The 100 volunteers are the subjects. The two treatments will be the new drug and a placebo. First, we will label each volunteer with a unique integer from 1 to 100. We will then use a random number generator to select 50 unique integers from this range. The 50 volunteers corresponding to these numbers will be assigned to the experimental group and will receive the new drug. The remaining 50 volunteers will be assigned to the control group and will receive a visually identical placebo. To prevent bias, this experiment should be double-blind, meaning neither the volunteers nor the health professionals administering the pills and measuring blood pressure will know who is in which group. After a period of 8 weeks, we will measure the blood pressure of all 100 volunteers. Finally, we will compare the average reduction in blood pressure between the drug group and the placebo group to determine if the new drug is effective.

Problem 2: An agricultural scientist wants to test the effect of a new fertilizer on the yield of corn. She has a large field to use for the experiment, but she knows that the soil moisture varies from the north end (drier) to the south end (wetter). She has 30 plots of land available for the experiment and wants to test the new fertilizer against the current standard fertilizer. Describe a randomized block design for this experiment.

Solution:

The experimental units are the 30 plots of land. The treatments are the new fertilizer and the standard fertilizer. Because soil moisture is expected to affect corn yield and it varies from north to south, we will use the location of the plots as a blocking variable. We will create 15 blocks, with each block consisting of two adjacent plots of land (a north-south pair). Within each of these 15 blocks, we will use a random process to assign the treatments. For each block, we will flip a coin. If it's heads, the northern plot will receive the new fertilizer and the southern plot will receive the standard fertilizer. If it's tails, the assignment will be reversed. All other variables, such as watering schedule and pest control, will be kept constant for all 30 plots. At the end of the growing season, we will measure the yield of corn (in bushels per acre) for each plot. We will then compare the yield from the new fertilizer to the yield from the standard fertilizer within each block and then across all 15 blocks to determine if the new fertilizer provides a significantly different yield.

Common Mistakes to Avoid

  • Confusing Random Sampling with Random Assignment: Random sampling involves selecting individuals from a population to participate in a study and is essential for generalizing results to that population. Random assignment involves assigning participants already in the study to treatment groups and is essential for making cause-and-effect conclusions. You can have one without the other.

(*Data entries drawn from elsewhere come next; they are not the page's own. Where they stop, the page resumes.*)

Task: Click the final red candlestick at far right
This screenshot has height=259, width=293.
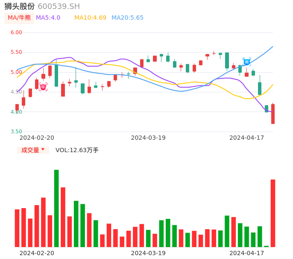Action: [273, 114]
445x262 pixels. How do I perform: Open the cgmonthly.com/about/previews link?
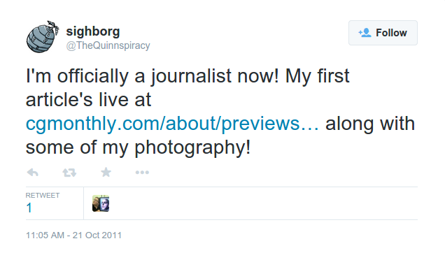pos(172,124)
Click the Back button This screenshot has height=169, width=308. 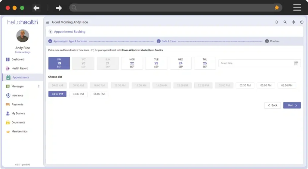(x=272, y=105)

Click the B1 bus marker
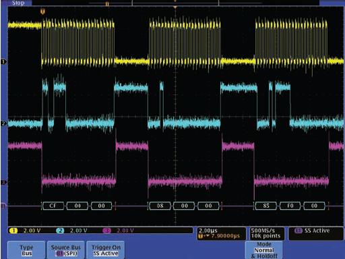[x=3, y=206]
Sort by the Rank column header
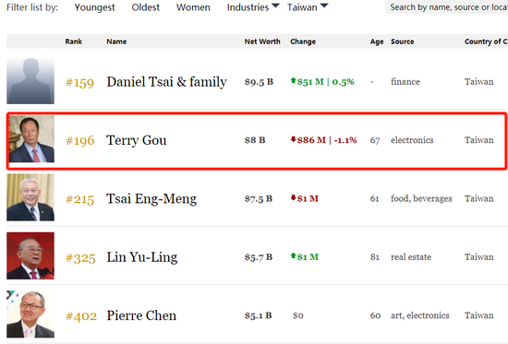 [74, 42]
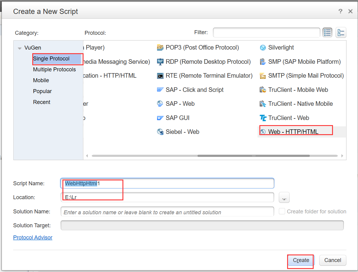Open Location browse ellipsis button
The height and width of the screenshot is (272, 358).
point(284,198)
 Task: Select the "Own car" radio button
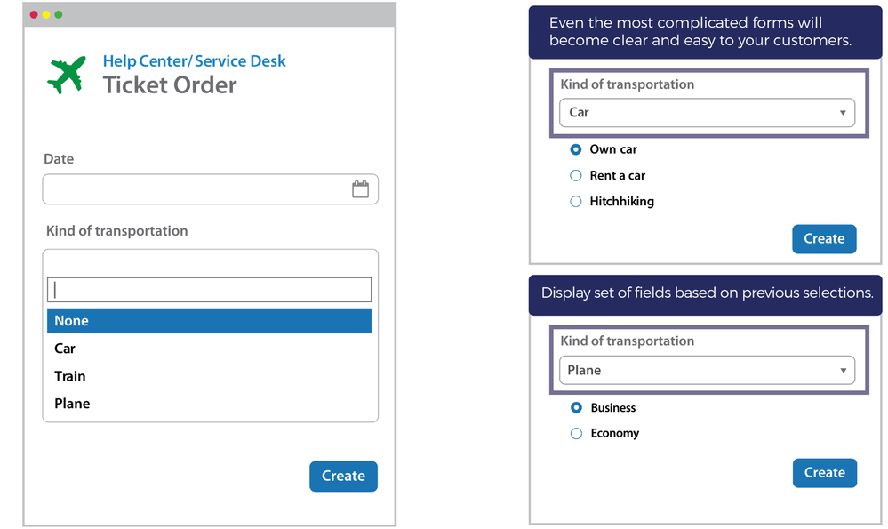click(x=576, y=149)
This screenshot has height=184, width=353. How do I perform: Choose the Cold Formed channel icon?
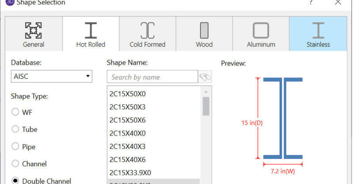coord(147,30)
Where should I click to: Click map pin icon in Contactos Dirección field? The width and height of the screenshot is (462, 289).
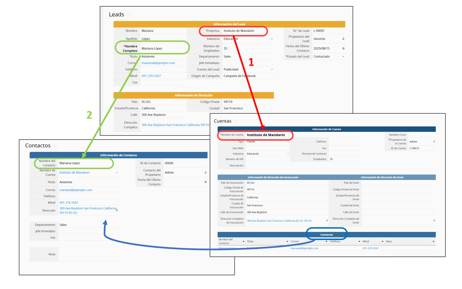(x=117, y=210)
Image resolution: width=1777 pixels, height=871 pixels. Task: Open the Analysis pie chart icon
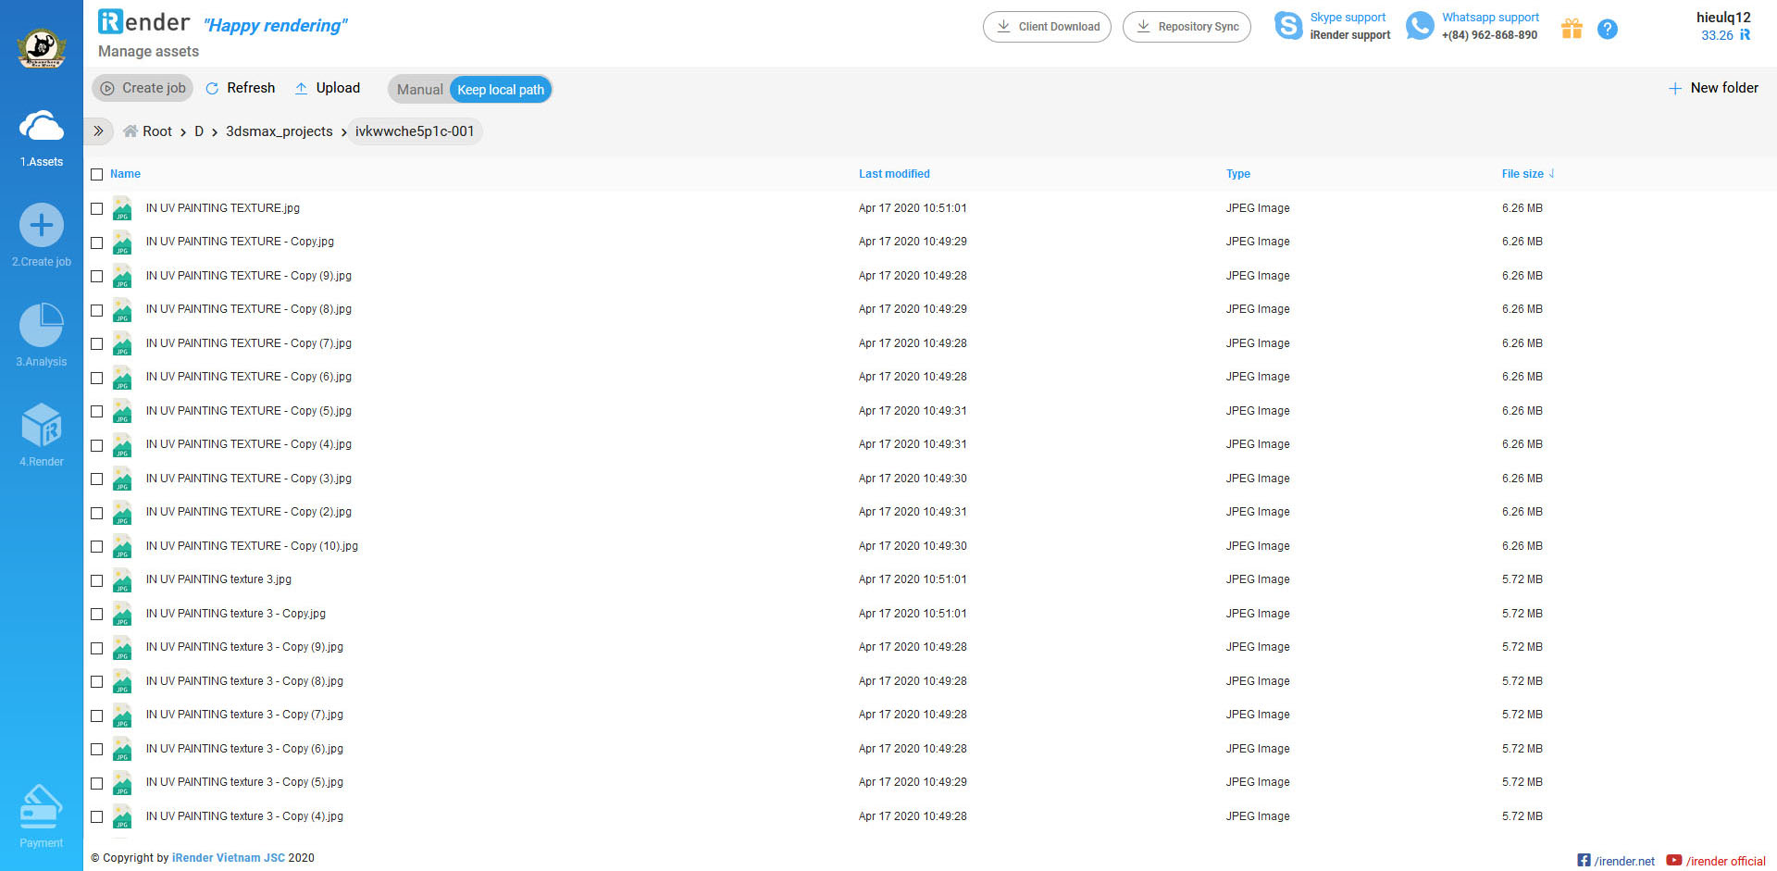point(42,326)
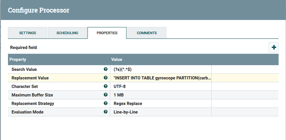286x140 pixels.
Task: Select the Replacement Strategy property name
Action: click(33, 104)
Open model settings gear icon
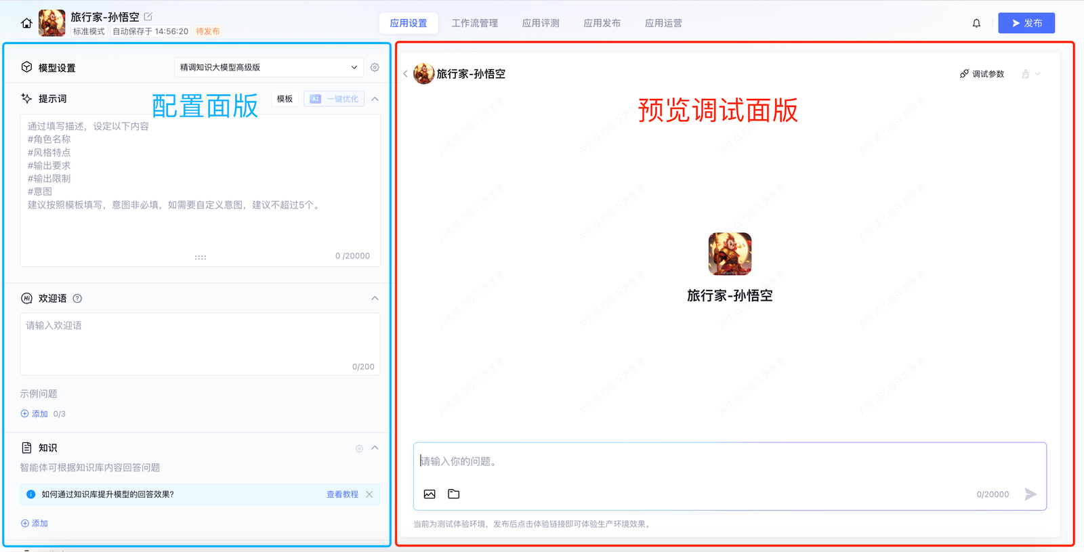The height and width of the screenshot is (552, 1084). click(x=375, y=68)
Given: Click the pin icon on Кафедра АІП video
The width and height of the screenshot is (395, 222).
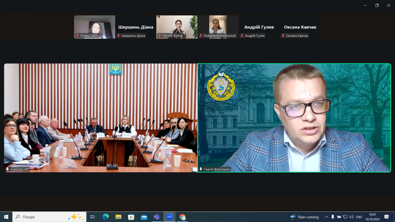Looking at the screenshot, I should [x=7, y=169].
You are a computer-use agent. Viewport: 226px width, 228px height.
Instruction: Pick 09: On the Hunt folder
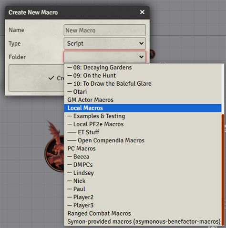click(143, 76)
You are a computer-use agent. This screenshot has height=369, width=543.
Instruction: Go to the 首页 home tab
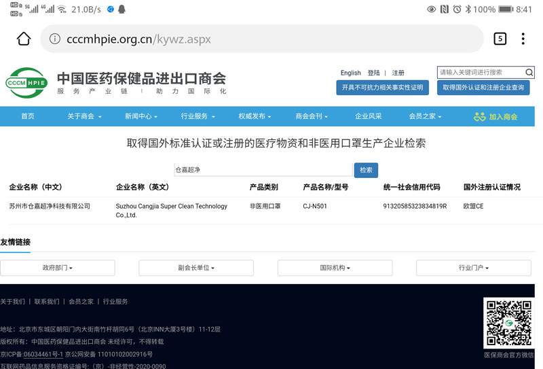pos(28,116)
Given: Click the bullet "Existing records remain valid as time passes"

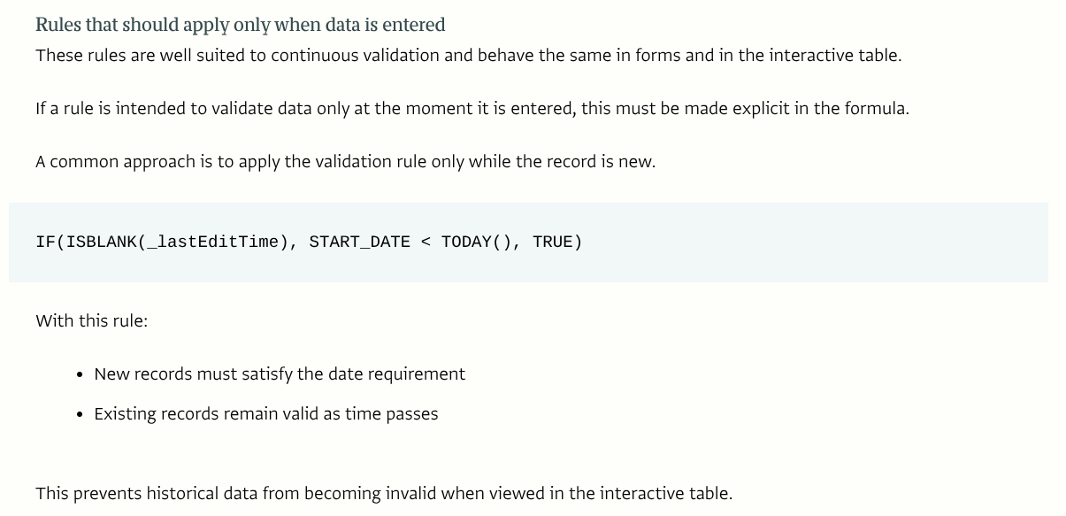Looking at the screenshot, I should click(265, 413).
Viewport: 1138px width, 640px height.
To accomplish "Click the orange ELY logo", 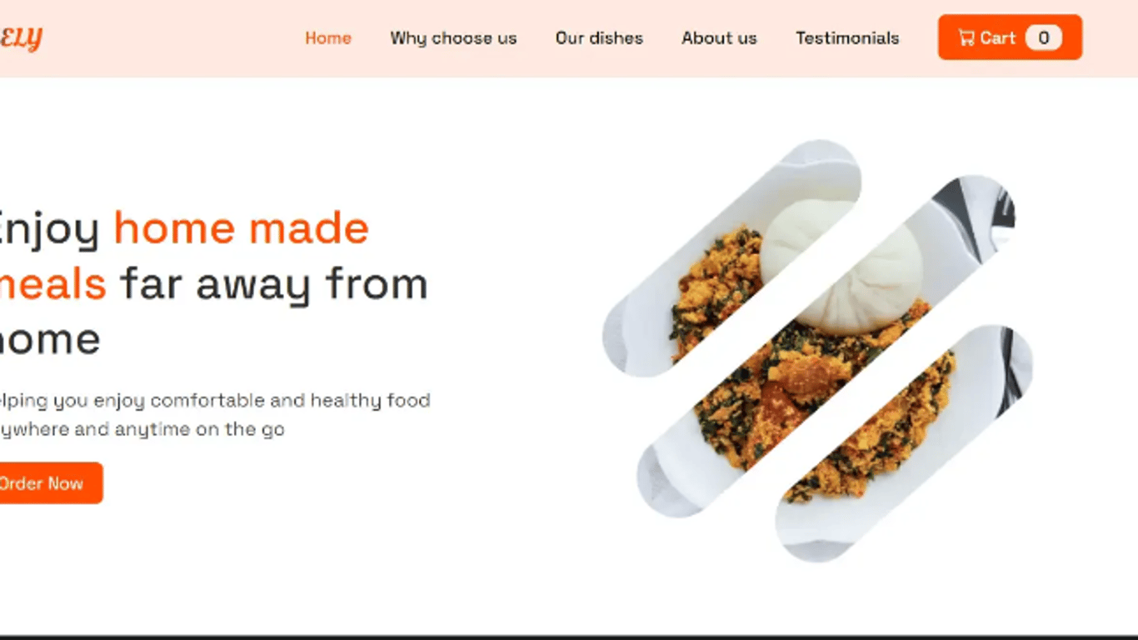I will click(21, 38).
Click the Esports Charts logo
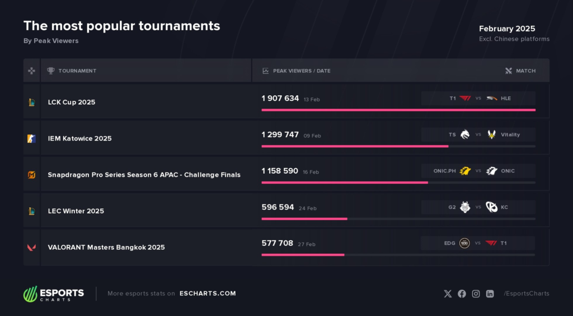 (x=54, y=294)
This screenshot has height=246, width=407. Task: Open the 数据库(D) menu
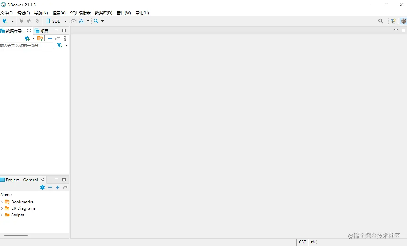tap(103, 13)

  • Confusing Blocking with Stratifying: These are parallel concepts for different contexts. Blocking is done in experiments to reduce variability by creating homogeneous groups before random assignment. Stratifying is done in sampling to create representative samples by dividing the population into homogeneous groups before taking a random sample from each group.

  • Vague Description of Randomization: Do not just say "randomly assign subjects to groups." You must describe a specific, implementable process. The "names in a hat" method is a classic, foolproof description. Using a random number generator is also excellent, as long as you are specific about how you will use it (e.g., "label subjects 1-50, then generate 25 unique numbers for Group A").

  • Stating that Experiments Eliminate Confounding: Experiments don't magically eliminate confounding variables. Instead, random assignment works to balance the effects of potential confounding variables (both known and unknown) across the treatment groups, so that they do not systematically favor one outcome over another.

  • Misinterpreting "Control": The word "control" has two meanings in experiments. The principle of control refers to keeping extraneous variables constant for all groups. A control group is a specific group used for comparison. Don't use these terms interchangeably.